Writing to the cache is significantly faster than writing to the database, improving application response times. Additionally, since reads are performed directly from the cache, data access is immediate, and your read operations remain consistent with the cached data.

How the Write-Behind Mechanism Works

This library uses Redis Streams as a communication channel to connect the cache and underlying data storage seamlessly. When an entity is updated in the cache, an event or message is generated in Redis Streams. This message contains the entity’s data and is picked up by the respective repository, which then persists the update to the target data platform, such as SQL Server, PostgreSQL, or any other supported database.

Event consumption is managed by a built-in consumer, provided out-of-the-box by the library. For each repository, there is a dedicated consumer, allowing for parallel processing across multiple repositories. This design enables updates to be written to Redis, SQL Server, PostgreSQL, and other databases in near real-time, ensuring that data remains synchronized across all platforms.

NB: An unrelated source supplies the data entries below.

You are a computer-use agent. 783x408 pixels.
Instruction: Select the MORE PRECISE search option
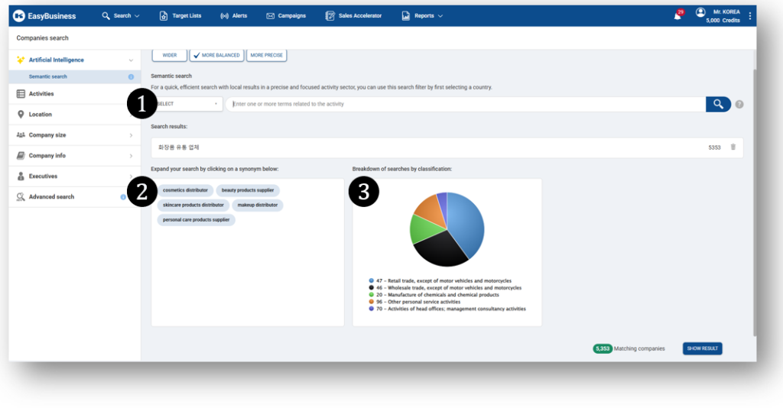[266, 55]
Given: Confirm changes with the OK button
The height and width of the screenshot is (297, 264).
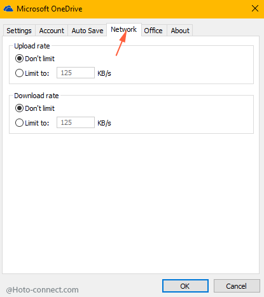Looking at the screenshot, I should point(185,286).
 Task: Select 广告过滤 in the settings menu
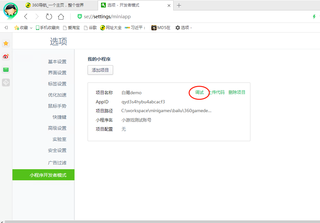coord(57,163)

This architecture allows for smooth and efficient data flow, where data is first cached for fast access, then reliably propagated to underlying databases with minimal delay, supporting consistency and high performance across your application’s data management layers.

The following high-level architecture illustrates how the flow works:

Integrating the Library with Your Application

The library is built on the Spring Framework, leveraging the capabilities of Spring Data Redis to manage Redis operations efficiently. Specifically, it utilizes RedisTemplate for interacting with Redis data structures and StreamMessageListenerContainer for handling real-time event streaming. These components enable seamless integration with Redis, allowing the library to manage caching, data updates, and event processing in a reliable and scalable way.

Getting Started with Write-Behind Caching

The write-behind-streaming library is built to be straightforward and user-friendly.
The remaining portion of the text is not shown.